Gas stations are also convience stores. They can sell gas at-cost and make money on people picking up cigarettes while waiting in line. Or they can make an extra 10 cents on the fuel margins.
Its more of a retail strategy question as anything.
They do apply, but supply and demand are not the only factors. In most countries, there are heavy regulations on the oil market (that includes gas stations), these regulations create other market pressures that are more powerful than supply and demand. Some places, like Brazil, there are laws that stablish a range of price for the gas at gas stations, so we do see some variation here, but only 10 or 20 cents
Not sure how you reasoned out that it doesn’t apply to gas, but it definitely does. If I want gas right now and I don’t care what it costs, thats supply and demand. If I care about cost and am willing to drive across town to get it for cheaper, that’s supply and demand. The demand is high because people want convenience for the close one. Demand is lower at the farther away one so that’s why it’s cheaper.
Gas stations purchase their gas from brokers that pre-purchase their oil on the commodities exchanges using a financial tool called futures. A commodity future is a little bit different than a stock option because it has a delivery date when you actually will receive the commodity. This is used to stabilize the sale price of all kinds of goods. A farmer growing oranges will sell his years crop yield to a commodity broker up front. This allows the farmer to have a bad year or use the earnings to invest in his equipment. The same goes for oil. Every step in the supply chain from crude to gas is bought and sold as a promise of future delivery. When a bunch of refineries suddenly believe that crude will be in short supply the price of future gas delivery goes up. The actual stations have very little price setting power. Often a region will only have one gas broker this monopoly power forces all stations to make the call will we sell at a loss or sell at a price near break even.
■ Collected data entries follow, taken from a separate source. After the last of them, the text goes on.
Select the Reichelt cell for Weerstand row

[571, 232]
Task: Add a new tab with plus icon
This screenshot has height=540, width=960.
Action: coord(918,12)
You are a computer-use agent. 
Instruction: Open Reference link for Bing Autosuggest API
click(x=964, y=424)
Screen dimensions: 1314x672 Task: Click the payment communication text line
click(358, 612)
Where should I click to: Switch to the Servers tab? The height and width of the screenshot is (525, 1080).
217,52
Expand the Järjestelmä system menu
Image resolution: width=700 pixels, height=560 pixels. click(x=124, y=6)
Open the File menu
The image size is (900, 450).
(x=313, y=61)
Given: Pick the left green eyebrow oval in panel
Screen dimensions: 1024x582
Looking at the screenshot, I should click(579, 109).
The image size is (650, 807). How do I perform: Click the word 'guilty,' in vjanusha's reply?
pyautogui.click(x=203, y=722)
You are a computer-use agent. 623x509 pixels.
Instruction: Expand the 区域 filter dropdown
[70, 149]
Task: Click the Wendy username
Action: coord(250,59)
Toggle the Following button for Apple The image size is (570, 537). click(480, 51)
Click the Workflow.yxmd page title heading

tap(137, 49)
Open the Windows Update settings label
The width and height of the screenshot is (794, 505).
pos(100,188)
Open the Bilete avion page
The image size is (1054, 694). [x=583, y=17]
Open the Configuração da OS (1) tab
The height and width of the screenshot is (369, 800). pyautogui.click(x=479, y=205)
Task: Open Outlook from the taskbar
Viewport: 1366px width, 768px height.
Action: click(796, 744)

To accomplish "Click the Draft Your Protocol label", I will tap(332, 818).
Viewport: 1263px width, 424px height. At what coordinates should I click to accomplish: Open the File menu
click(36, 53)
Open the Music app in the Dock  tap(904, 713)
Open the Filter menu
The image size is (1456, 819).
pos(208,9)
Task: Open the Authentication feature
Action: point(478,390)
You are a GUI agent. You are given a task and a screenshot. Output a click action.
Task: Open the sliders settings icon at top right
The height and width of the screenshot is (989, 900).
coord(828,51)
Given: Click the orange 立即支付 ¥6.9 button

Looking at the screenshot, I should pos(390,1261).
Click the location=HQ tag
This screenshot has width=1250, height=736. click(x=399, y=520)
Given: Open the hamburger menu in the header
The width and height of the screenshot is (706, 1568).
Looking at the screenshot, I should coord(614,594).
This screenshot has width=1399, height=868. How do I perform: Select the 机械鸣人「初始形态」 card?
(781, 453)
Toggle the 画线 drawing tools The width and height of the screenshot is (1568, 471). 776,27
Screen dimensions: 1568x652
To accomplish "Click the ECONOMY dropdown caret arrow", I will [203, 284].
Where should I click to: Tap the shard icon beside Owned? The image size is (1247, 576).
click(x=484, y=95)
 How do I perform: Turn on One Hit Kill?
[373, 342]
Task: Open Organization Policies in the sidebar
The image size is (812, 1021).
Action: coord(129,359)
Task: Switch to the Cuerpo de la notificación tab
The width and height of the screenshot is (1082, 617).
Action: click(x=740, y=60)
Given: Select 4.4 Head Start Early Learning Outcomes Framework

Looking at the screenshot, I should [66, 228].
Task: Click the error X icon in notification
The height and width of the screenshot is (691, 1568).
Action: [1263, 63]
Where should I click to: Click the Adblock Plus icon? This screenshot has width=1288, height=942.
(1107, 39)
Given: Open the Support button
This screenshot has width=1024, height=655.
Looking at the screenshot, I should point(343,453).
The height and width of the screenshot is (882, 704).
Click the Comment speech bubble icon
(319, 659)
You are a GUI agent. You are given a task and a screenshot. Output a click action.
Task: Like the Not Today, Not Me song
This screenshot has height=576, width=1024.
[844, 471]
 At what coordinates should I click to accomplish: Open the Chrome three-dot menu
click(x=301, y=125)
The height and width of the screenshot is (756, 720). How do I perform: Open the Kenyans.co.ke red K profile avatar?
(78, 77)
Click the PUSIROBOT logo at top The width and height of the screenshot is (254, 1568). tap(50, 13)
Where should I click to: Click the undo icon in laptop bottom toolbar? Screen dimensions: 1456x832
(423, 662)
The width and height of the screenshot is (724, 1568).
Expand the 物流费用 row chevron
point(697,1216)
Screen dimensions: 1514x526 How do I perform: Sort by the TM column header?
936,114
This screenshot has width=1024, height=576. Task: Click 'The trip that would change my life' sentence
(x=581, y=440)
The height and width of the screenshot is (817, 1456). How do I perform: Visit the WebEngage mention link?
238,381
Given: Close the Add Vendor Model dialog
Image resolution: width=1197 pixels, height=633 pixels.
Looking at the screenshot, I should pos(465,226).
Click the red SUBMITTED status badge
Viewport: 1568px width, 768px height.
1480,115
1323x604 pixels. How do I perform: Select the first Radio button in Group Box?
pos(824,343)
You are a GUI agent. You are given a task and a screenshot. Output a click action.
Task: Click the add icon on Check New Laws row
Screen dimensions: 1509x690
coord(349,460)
Something else to think about: I’ve seen operators (especially dealers* who are typically not very sophisticated) that literally don’t know what margin they’re making on a gallon of fuel, or don’t care.
They might not know due to poor reporting systems, and they might not care because they’re pricing for volume or trying to juice their inside sales (as others have mentioned).
*Dealer is a site that doesn’t supply itself; think the Sunoco down the street from you owned by a new American. They have to buy from a wholesaler (or “jobber”) at a markup to cost because they dont have enough volume to run their own loads from a terminal. Often single-site operators. They aren’t gonna have great data compared to your big chains that spend a lot of money on back office / accounting systems.
I think one big thing that makes gas different to eg groceries is that the prices changes so rapidly. In the span of one day the price of gas changes 10 times or more (at least here in Germany). In a supermarket you might have some reduced thibgs for a week but other than that the prices almost dont change.
What this does is that you cannot plan as well. At some point you need gas and most of the time dont want to go out of your way too much so you just go where it fits best. While the trip to the supermarket is more planned.
Now why the gas prices change so rapidly compared to most other things is something I do not understand myself.
I worked for a grocery store and someone left the intranet open on the gas price page. The company was tracking gas prices at every station within a few miles of every store with a gas pump.
This was 20 years ago, I can only imagine that the big players have it all tracked and adjust prices algorithmically.